Hard techno, skyrocketing BPMs and tracks without phones: where is electronic music headed in 2026
There are three things happening right now in electronic music that are not just a passing trend. They are signs of a deeper change. The first: hard techno has stopped being a niche to infiltrate the main stages of the biggest festivals in the world. The second: BPMs keep rising. The third: more and more events are saying "no" to phones on the dance floor.
The three are connected. And understanding how this works is essential for anyone who takes this seriously.
Hard techno is no longer underground: it is headlining
NOVAH, a Belgian hard techno artist, debuts this month on the main stage of Tomorrowland. Amelie Lens and Sara Landry are closing main stages at Ultra. What was a basement sound five years ago —literally, from bunkers and factories— now moves crowds.

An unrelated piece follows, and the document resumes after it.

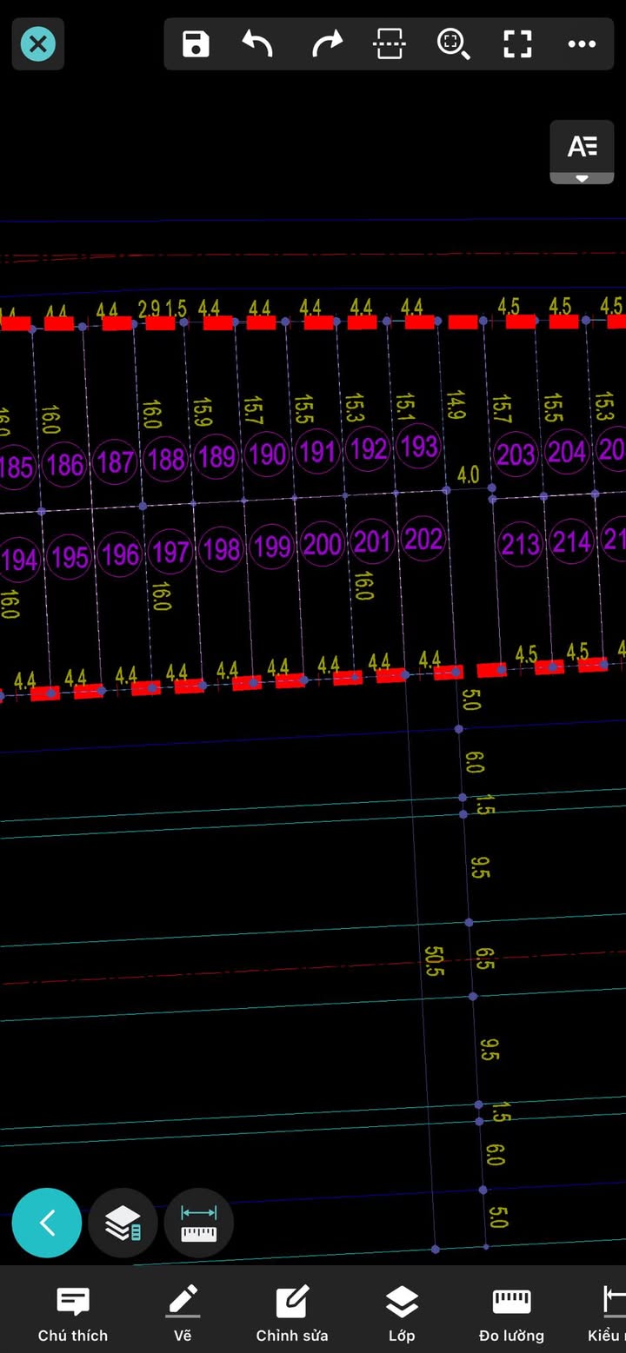626x1353 pixels.
Task: Open the layers list quick button
Action: pyautogui.click(x=123, y=1224)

Is techno being "commercialized"? That is the wrong question. What is happening is more interesting: the mainstream is moving towards the underground, not the other way around. The mass audience has developed an ear for sounds that once seemed hostile. Darkness sells. Distortion hooks. The kick at 150 BPM no longer scares: it excites.
For a label, this means there is an open window. Sounds that were once confined to a circuit of insiders now have a global audience. The key is not to dilute oneself in the process.
Speed: how far?
Speed garage, hard techno, jump-up drum & bass: the accelerated genres are dominating 2026. The question hovering over every conversation among producers is: is there a ceiling? Have we reached a point where faster stops being more effective?

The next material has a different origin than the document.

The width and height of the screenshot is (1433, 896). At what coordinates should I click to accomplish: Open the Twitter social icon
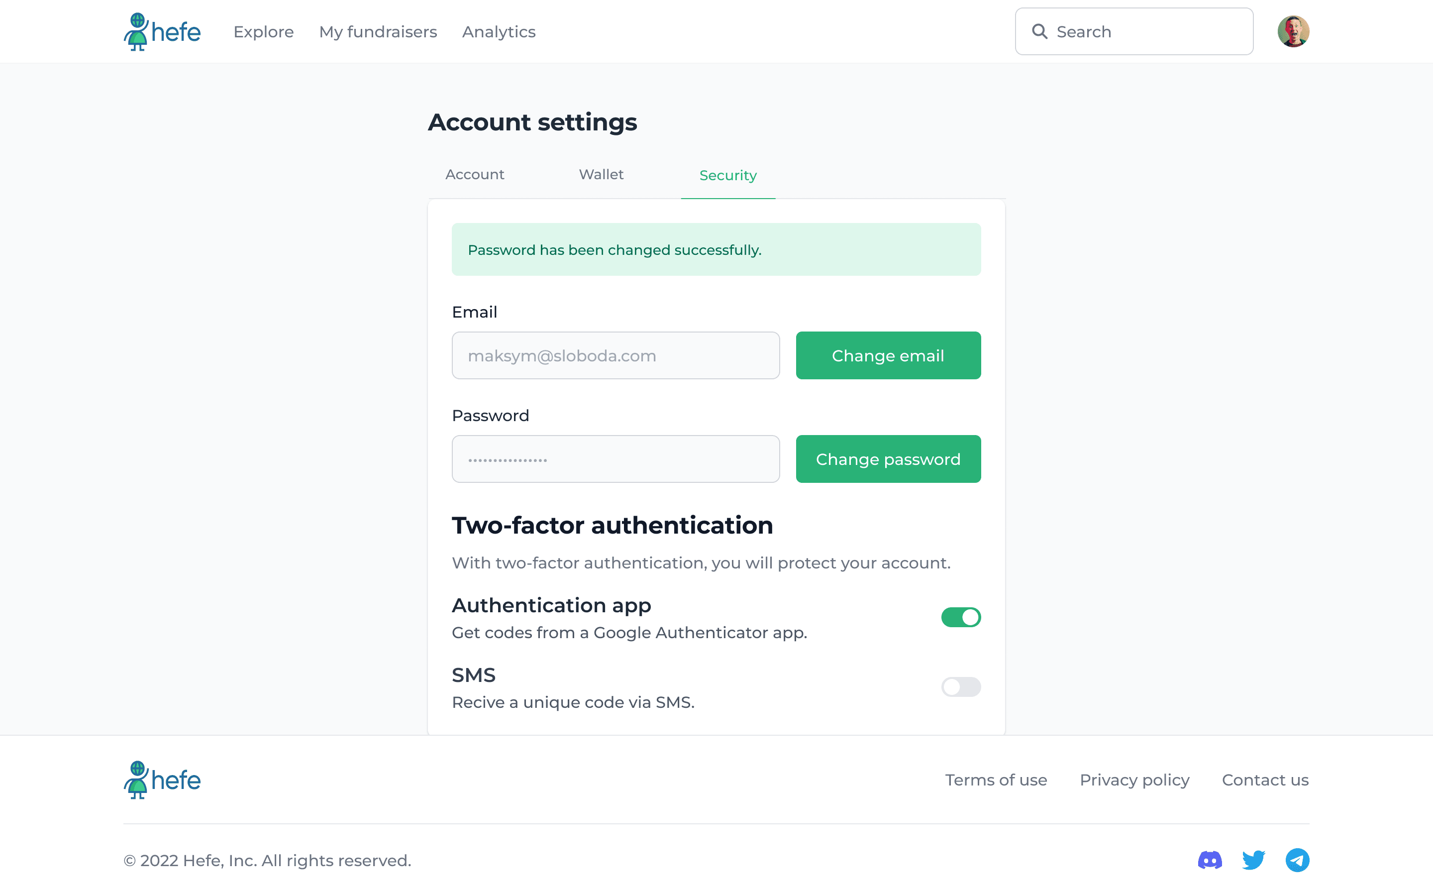click(x=1254, y=860)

The answer probably lies not in the number but in the intention. A track at 155 BPM can be a hypnotic experience or unbearable noise. The difference is made by the production, the groove, the use of space.Speed is a tool, not a genre.
At Eclipse, we believe that art is in the control of energy. High BPMs work when there is narrative: tension, release, journey. When it’s just a competition of who can drop the kick faster, it loses meaning.
No-phone: dancing without witnesses
The "no phones" policy is expanding from niche events to massive festivals. Entire stages where cameras are covered, sets without a sea of raised screens. The obvious motivation is to reclaim the dancefloor experience: dancing without producing content, losing oneself in the music without the need to document it.
But there is something deeper.The scene is reacting to a decade of digital overexposure.The phone on the dancefloor is not just a distraction: it is a constant reminder that everything can be capitalized as content. The no-phone is an attempt to reclaim a space where music exists for itself, not as input for a reel.
For artists and labels, this changes the rules. If the track stops being generable content, how is the experience communicated? The answer is probably: with better music. With cover art that matters. With narratives that transcend the algorithm.
What’s coming
Techno in 2026 is faster, darker, and more massive. But it is also desperately seeking to reconnect with the essential: the body in motion, the enveloping sound, the moment that needs no witnesses. At Eclipse, we believe that this balance —speed with depth, reach with authenticity— is exactly the territory where an independent label can make a difference.